Teva Failed to Report Key Business Setback Before Its Poor Earnings Report

Negotiations with major wholesaler that resulted in big price cutbacks were completed at least five weeks before drug maker acknowledged

An employee collects pills from a machine at a Teva Pharmaceuticals production plant in Jerusalem, September 19, 2011.
An employee collects pills from a machine at a Teva Pharmaceuticals production plant in Jerusalem, September 19, 2011. Adam Reynolds/Bloomberg

Teva Pharmaceuticals was aware that its U.S. generics business had suffered a significant setback, but kept that information from investors for five weeks, until it released its second-quarter financial statement.

In a conference call with analysts shortly after last Thursday's earnings report, Teva CEO Yitzhak Peterburg acknowledged for the first time that the company had been forced to lower the prices at which it sold drugs to wholesalers Walmart and McKesson at some time during the second quarter, which ended June 30.

A year earlier the two big buyers had connected to form a single joint purchasing venture called ClarusOne and used their immense bargaining power to squeezed Teva on prices.

“This development and other new contracts had a greater-than-expected negative impact on our Q2 results and especially on the outlook for the remainder of the year,” Peterburg told analysts last Thursday.

The setback in the key U.S. generics market was one of three reasons that the company cited for its weak second-quarter results and a giant $6.1 billion write down for goodwill on its U.S. generics business.
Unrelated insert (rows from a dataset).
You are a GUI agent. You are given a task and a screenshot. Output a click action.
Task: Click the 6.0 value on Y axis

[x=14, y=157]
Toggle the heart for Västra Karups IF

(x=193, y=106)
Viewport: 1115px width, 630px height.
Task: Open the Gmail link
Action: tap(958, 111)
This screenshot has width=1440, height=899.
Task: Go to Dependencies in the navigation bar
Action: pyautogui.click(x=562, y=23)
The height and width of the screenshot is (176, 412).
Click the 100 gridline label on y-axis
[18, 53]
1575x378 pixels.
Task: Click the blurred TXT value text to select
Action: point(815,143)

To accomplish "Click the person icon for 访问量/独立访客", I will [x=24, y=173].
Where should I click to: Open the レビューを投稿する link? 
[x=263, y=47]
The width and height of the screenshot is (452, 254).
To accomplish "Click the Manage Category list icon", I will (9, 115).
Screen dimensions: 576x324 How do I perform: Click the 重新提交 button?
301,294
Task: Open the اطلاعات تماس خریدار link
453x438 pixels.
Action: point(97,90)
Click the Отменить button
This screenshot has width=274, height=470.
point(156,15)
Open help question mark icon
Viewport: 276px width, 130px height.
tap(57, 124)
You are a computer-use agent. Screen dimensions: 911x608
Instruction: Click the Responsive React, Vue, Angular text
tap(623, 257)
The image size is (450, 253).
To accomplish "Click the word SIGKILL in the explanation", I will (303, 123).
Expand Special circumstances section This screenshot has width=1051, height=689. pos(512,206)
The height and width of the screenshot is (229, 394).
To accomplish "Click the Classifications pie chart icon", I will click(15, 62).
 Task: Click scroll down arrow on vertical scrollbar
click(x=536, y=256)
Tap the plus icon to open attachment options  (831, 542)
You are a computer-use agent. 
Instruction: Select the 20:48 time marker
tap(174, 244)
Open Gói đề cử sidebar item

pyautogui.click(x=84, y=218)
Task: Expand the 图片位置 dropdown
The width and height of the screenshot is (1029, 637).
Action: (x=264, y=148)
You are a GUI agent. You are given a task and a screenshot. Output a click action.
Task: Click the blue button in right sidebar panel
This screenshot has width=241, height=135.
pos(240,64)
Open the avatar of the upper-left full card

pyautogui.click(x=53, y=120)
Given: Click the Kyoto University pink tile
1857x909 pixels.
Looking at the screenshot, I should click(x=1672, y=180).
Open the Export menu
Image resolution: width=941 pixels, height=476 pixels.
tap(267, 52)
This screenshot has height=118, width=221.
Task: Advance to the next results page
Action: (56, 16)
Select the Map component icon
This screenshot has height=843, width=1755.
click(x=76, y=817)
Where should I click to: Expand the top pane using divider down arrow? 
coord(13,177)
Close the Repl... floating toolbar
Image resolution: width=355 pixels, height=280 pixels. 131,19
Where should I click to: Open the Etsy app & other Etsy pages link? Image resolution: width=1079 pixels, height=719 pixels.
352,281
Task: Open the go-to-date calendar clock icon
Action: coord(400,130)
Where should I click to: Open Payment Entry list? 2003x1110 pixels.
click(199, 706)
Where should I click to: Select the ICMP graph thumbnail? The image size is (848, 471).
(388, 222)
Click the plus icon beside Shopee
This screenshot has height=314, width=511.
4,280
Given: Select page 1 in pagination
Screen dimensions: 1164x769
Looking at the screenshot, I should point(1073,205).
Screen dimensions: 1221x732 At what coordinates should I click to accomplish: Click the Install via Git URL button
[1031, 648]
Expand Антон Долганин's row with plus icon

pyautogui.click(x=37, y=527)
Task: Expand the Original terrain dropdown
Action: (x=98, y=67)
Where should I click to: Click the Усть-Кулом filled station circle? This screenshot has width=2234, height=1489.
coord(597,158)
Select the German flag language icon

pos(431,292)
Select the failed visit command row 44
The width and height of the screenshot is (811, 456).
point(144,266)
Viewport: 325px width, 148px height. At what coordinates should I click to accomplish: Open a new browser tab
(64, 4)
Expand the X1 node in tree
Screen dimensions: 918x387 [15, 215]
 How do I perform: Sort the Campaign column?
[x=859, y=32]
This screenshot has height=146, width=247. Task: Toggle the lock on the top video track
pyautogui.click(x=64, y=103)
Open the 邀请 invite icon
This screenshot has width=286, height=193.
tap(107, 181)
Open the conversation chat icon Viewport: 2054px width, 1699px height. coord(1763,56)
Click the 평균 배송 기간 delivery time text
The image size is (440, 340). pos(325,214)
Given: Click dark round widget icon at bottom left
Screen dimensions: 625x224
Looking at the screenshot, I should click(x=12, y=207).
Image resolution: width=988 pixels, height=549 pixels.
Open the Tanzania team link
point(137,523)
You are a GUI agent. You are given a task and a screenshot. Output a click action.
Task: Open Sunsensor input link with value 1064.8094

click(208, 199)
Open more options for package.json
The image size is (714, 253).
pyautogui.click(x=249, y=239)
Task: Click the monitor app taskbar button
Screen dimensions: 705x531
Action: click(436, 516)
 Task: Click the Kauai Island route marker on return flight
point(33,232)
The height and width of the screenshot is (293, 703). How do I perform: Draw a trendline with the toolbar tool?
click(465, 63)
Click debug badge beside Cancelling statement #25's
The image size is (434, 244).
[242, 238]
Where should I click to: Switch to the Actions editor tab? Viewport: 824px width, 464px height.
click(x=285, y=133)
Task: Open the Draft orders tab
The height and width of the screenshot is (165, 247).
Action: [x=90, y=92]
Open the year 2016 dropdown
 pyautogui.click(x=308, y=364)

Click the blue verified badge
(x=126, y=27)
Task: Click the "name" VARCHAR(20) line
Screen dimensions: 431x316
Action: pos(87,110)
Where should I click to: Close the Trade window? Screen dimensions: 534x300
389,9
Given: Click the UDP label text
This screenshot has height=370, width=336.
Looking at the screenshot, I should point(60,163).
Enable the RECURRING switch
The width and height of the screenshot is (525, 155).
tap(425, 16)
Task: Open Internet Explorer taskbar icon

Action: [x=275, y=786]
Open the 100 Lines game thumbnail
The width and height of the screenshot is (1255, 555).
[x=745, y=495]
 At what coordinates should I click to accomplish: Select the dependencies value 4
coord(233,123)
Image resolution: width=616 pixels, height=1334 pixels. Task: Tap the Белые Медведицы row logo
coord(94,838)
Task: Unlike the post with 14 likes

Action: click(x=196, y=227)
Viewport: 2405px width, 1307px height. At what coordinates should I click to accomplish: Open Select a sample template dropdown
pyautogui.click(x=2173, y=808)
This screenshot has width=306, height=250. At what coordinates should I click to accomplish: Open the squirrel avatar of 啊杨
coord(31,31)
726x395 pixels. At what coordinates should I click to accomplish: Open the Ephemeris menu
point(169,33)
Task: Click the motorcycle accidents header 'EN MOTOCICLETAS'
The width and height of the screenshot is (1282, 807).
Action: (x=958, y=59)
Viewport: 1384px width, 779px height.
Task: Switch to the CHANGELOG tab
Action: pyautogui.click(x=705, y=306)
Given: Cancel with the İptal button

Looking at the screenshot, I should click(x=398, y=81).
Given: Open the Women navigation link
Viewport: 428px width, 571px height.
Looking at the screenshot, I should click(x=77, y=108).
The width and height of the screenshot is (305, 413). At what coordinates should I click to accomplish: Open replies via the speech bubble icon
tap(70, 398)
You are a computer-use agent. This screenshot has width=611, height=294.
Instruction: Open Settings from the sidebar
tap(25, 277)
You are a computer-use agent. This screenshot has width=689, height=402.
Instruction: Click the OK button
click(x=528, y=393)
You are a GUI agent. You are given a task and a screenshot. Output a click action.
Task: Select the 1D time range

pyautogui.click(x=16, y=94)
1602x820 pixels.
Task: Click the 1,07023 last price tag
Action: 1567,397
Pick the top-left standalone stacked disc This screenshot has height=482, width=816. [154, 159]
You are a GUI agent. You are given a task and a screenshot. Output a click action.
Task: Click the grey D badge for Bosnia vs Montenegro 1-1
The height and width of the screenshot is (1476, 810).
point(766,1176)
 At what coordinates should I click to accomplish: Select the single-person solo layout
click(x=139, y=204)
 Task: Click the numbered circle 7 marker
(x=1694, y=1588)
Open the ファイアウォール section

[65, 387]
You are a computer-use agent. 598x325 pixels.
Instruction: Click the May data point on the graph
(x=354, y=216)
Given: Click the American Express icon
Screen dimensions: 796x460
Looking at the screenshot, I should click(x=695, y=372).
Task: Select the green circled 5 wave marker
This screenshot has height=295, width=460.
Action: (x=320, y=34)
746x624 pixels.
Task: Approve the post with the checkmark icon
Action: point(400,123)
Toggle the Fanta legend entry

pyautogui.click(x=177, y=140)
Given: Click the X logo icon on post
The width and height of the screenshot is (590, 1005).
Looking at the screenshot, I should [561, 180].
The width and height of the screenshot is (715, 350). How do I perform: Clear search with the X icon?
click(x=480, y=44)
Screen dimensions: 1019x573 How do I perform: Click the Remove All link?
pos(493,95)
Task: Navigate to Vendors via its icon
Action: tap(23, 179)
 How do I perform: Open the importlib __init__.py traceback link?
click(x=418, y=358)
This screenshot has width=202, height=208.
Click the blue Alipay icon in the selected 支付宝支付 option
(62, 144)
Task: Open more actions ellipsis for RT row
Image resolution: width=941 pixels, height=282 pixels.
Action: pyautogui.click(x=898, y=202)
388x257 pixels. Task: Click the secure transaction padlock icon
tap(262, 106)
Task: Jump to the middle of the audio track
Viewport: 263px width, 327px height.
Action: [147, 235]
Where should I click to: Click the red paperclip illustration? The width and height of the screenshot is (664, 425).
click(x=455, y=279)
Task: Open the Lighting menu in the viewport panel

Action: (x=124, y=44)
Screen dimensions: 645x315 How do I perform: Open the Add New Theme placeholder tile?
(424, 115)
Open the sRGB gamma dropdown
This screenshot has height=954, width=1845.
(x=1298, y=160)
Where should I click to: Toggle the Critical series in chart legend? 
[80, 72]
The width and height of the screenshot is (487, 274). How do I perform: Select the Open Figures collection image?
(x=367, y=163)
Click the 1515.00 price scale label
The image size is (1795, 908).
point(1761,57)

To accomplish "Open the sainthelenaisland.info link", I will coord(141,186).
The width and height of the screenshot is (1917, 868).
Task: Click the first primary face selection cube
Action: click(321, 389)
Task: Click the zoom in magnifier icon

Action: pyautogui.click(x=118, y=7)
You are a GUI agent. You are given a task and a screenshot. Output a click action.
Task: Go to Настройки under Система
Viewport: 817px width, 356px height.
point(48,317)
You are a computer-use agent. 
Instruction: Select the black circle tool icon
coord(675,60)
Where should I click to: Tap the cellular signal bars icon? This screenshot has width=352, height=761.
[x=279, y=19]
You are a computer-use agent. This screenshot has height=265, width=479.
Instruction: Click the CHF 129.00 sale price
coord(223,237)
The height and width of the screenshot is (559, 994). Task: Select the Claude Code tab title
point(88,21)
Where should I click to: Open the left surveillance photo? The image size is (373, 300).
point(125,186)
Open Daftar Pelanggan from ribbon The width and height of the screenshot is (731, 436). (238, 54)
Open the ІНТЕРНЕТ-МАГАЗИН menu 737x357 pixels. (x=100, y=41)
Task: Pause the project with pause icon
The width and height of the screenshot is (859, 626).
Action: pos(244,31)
The others were political upheaval in Venezuela, which cost $20 million of net profit, and a new program by the U.S. Food and Drug Administration to speed up generic approvals, pushing more products on to the market and heightening competition.

Information on these two developments was publicly available, but the CalrusOne negotiations were not and they were the most important of the three factors weighing on Teva. The surprise disclosure from Teva – confirming its long history of less-than-transparent reporting – was certainly one of the factors behind the mass selloff of Teva shares since last week.

When RBC Capital downgraded Teva from Outperform to Underperform on Friday and slashed its price target to $21 from $37, analyst Randall Stanicky signaled doubts about the company’s transparency, among other things.

“The magnitude of the reduction and low quality results combined with leverage risk and lack of confidence in Teva’s ability to forecast the business make a turnaround within 12-18 months unlikely,” he wrote in a note last Friday. ”Potential for further downside remains.”

On Wednesday Teva ended 1.2% down at 65.67 shekels ($18.26) on the Tel Aviv Stock Exchange. In New York, they it was down a sharper 3.4% at $17.67 in late trading. The decline caps a 43% drop since last Thursday, wiping out some $13 billion in value for shareholders.

Equity analysts have been eager to lower Teva’s target price and share rating, and bond rating agencies have followed suit, lowering Teva debt to near-junk status.

Teva’s second-quarter statement came as a huge surprise to the analysts who had been hearing from management until last Thursday that U.S. generics sales would grow about 5% in the second half of the year. But on Thursday they admitted that U.S. generics sales would decline this year, hold steady in 2018 and 2019, and then show modest 2% annual growth in 2020.

Teva‘s failure to disclose the key contract talks doesn’t create any legal problems because of a legal loophole for shares like Teva that are dual-listed in New York and Tel Aviv.

On the one hand, U.S. securities regulations say those companies must only abide by the disclosure requirements of their home countries; on the other, Israel securities law exempts them from Israeli reporting requirements. That includes Rule 36, which requires immediate disclose of “any event that deviates from the ordinary business of the corporation.”